La phase d’action laisse les joueurs un peu plus dans leur coin. C’est une phase d’optimisation, ou vous développerez vos secteurs en essayant d’obtenir un maximum d’efficacité. Les secteurs à développer dépendront de votre stratégie, mais aussi des plantations que vous aurez réussi à récupérer au cours de la phase d’enchères. L’intérêt du jeu réside dans l’équilibre de ces secteurs. Chaque secteur possède ses avantages qui peuvent vous mener à la victoire. Les secteurs des bateaux et des épices vous permettent de progresser plus rapidement dans d’autres secteurs, les impôts permettent d’avoir un avantage lors des enchères, ce qui peut s’avérer décisif, les cartes vous permettent d’avoir droit à des actions spéciales toujours intéressantes et de gagner des points de victoire en fin de partie et les colonies vous permettent de gagner des épices et des points de victoire. Après près de 15 parties, je n’ai toujours pas trouvé de stratégie ultime, ce qui est évidemment une bonne chose pour la durée de vie du jeu.
Cette dernière est à mon avis aussi accrue grâce à la mise en place des tuiles au début des manches A et B. Pour chaque manche, il y a 27 tuiles, or seules 25 seront posées. De plus, elles sont placées aléatoirement sur les 25 cases du plateau, ce qui donne des configurations différentes à chaque partie. Cette disposition permet d’avoir des parties légèrement différentes et permet d’avoir des phases d’enchères variées
Certains pourront reprocher le hasard qui n’est pas absent du jeu. Les cartes Expédition peuvent donner un bon avantage à un joueur s’il pioche celle dont il a besoin. Le contraire peut aussi être gênant, lorsque vous piochez une carte qui ne vous sert à rien. Ce dernier point est en partie contre- balancer par le fait que cette carte vous permettra de gagner des points de victoire supplémentaires en fin de partie. De ce point de vue là, le hasard peut être plus gênant. En effet, sur chaque carte, il y a des symboles, et plus on a de symboles identiques, plus on marque de points (3 points pour 2 symboles identiques, contre 10 points pour 4 symboles). Si en fin de partie, un joueur pioche une bonne série de cartes, il peut facilement gagner 3-4 points de victoire en plus. Une partie se jouant en une grosse quarantaine de points, ce n’est pas négligeable.
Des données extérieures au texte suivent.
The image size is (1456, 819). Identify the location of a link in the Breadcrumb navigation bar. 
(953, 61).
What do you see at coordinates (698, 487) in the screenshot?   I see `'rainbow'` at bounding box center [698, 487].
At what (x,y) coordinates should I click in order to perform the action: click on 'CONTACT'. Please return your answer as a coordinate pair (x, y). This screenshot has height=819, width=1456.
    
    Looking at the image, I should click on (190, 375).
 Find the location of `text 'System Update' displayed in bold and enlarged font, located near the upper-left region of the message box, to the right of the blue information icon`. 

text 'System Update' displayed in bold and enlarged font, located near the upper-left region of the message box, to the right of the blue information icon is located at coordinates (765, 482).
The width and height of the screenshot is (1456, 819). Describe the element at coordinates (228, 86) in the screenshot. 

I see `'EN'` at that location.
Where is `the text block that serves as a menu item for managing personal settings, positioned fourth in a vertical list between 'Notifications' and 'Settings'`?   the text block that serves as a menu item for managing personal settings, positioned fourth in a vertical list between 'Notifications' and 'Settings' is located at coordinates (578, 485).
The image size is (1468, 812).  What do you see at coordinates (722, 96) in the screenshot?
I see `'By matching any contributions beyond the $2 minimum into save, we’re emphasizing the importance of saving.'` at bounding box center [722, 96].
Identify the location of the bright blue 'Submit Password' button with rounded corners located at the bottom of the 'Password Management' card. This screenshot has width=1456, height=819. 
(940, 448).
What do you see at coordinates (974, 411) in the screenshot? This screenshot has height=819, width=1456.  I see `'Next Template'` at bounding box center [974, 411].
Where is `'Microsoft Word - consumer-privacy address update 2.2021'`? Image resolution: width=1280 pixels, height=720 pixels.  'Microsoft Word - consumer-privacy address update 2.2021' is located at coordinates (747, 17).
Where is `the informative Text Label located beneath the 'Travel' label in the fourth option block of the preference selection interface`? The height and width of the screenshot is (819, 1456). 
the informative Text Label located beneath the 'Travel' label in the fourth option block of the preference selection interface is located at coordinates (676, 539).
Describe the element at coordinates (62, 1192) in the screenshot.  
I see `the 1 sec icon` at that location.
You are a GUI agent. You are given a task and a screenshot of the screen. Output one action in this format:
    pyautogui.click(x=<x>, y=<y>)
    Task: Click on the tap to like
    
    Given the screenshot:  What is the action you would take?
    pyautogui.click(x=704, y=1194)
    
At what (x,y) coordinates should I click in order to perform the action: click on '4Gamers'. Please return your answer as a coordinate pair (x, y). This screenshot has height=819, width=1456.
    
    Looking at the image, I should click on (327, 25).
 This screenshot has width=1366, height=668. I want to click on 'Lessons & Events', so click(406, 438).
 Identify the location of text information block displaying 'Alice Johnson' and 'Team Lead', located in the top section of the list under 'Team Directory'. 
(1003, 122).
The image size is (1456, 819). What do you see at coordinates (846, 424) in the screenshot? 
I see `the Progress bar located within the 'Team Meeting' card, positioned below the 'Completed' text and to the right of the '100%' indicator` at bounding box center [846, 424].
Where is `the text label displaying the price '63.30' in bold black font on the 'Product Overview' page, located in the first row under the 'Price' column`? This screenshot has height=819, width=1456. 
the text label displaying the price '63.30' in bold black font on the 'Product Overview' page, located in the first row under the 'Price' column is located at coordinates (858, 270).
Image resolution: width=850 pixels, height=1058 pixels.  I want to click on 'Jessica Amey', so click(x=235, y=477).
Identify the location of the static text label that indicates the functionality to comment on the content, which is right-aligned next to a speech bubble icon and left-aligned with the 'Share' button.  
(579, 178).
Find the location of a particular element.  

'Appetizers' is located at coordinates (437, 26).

Cependant, je ne pense pas que ceci puisse réellement influencer le cours de la partie. Finir avec un nombre de cartes permettant d’empocher beaucoup de points est une stratégie comme une autre qui aura ralenti le joueur dans d’autres secteurs. Je pense que les cartes Expédition rajoute plus de piment que de chaos à Goa.
L’autre point où le hasard intervient, c’est la fondation des colonies. Et là, il est vrai que louper une colonie parce qu’il vous manque un colon est assez rageant. Cela fait perdre du temps et des points. Mais là encore, les joueurs assurent en général leur fondation. Cependant, un joueur qui a de la chance pourra économiser ses colons, ce qui pourra lui donner un avantage en fin de partie.
Pour finir, si, au premier abord, Goa fait immanquablement penser à Puerto Rico à cause du thème, les deux jeux restent très différents. En effet, les mécanismes des deux jeux ne se ressemblent pas du tout et ils ne feront aucunement doublon dans votre ludothèque. Voici deux jeux indispensables à mon avis, et si Puerto Rico garde ma préférence c’est grâce à la subtile interaction qui existe entre les joueurs grâce aux personnages. L’interaction est plus "classique" dans Goa.
Conseils tactiques et stratégiques
Une victoire s’accroche en général avec une grosse quarantaine de points.
Lors de vos premières parties, remarquez bien que chaque secteur à une épice de base (le gingembre pour les bateaux, la cannelle pour les impôts, etc...). Cela facilitera vos développements stratégiques et vos choix d’épices.
Cherchez à atteindre rapidement le premier niveau en "Fondation de colonies", c’est le minimum à avoir.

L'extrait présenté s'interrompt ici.